---------- Given information ----------

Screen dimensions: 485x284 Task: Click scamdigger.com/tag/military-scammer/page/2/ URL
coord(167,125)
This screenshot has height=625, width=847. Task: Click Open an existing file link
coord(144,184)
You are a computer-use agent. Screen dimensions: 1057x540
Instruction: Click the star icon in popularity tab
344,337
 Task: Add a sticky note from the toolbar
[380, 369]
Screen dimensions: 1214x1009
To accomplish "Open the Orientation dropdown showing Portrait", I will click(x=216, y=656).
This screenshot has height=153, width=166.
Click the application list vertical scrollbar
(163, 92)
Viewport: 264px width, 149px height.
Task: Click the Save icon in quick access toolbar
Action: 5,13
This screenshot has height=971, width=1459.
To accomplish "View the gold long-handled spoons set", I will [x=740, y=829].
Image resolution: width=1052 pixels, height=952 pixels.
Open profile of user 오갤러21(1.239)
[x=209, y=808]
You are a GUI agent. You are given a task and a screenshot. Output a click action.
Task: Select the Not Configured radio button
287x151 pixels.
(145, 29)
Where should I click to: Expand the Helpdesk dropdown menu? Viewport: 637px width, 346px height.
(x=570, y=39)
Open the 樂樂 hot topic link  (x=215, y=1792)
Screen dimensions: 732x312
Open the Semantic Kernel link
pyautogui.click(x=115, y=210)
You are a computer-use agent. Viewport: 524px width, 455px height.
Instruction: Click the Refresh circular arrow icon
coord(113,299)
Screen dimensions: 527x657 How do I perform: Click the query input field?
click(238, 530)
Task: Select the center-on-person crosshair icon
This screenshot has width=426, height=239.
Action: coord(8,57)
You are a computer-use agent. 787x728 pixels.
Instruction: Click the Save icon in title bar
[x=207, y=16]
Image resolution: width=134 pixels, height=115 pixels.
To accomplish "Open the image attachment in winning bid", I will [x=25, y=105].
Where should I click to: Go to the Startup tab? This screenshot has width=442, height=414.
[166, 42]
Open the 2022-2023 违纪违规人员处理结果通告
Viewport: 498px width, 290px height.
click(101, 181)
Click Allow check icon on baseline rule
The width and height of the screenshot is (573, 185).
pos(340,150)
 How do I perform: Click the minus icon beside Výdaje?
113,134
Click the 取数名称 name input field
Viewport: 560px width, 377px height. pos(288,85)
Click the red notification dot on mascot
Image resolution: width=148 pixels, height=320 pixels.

----------

* _Task details_
Could you set down every line above exactly as written?

* _Response area_
Screen dimensions: 485x284 Task: Click scamdigger.com/tag/military-scammer/page/2/ URL
coord(167,125)
This screenshot has height=625, width=847. Task: Click Open an existing file link
coord(144,184)
You are a computer-use agent. Screen dimensions: 1057x540
Instruction: Click the star icon in popularity tab
344,337
 Task: Add a sticky note from the toolbar
[380, 369]
Screen dimensions: 1214x1009
To accomplish "Open the Orientation dropdown showing Portrait", I will click(x=216, y=656).
This screenshot has height=153, width=166.
Click the application list vertical scrollbar
(163, 92)
Viewport: 264px width, 149px height.
Task: Click the Save icon in quick access toolbar
Action: 5,13
This screenshot has height=971, width=1459.
To accomplish "View the gold long-handled spoons set", I will [x=740, y=829].
Image resolution: width=1052 pixels, height=952 pixels.
Open profile of user 오갤러21(1.239)
[x=209, y=808]
You are a GUI agent. You are given a task and a screenshot. Output a click action.
Task: Select the Not Configured radio button
287x151 pixels.
(145, 29)
Where should I click to: Expand the Helpdesk dropdown menu? Viewport: 637px width, 346px height.
(x=570, y=39)
Open the 樂樂 hot topic link  (x=215, y=1792)
Screen dimensions: 732x312
Open the Semantic Kernel link
pyautogui.click(x=115, y=210)
You are a computer-use agent. Viewport: 524px width, 455px height.
Instruction: Click the Refresh circular arrow icon
coord(113,299)
Screen dimensions: 527x657 How do I perform: Click the query input field?
click(238, 530)
Task: Select the center-on-person crosshair icon
This screenshot has width=426, height=239.
Action: coord(8,57)
You are a computer-use agent. 787x728 pixels.
Instruction: Click the Save icon in title bar
[x=207, y=16]
Image resolution: width=134 pixels, height=115 pixels.
To accomplish "Open the image attachment in winning bid", I will [x=25, y=105].
Where should I click to: Go to the Startup tab? This screenshot has width=442, height=414.
[166, 42]
Open the 2022-2023 违纪违规人员处理结果通告
Viewport: 498px width, 290px height.
click(101, 181)
Click Allow check icon on baseline rule
The width and height of the screenshot is (573, 185).
pos(340,150)
 How do I perform: Click the minus icon beside Výdaje?
113,134
Click the 取数名称 name input field
Viewport: 560px width, 377px height. pos(288,85)
Click the red notification dot on mascot
Image resolution: width=148 pixels, height=320 pixels.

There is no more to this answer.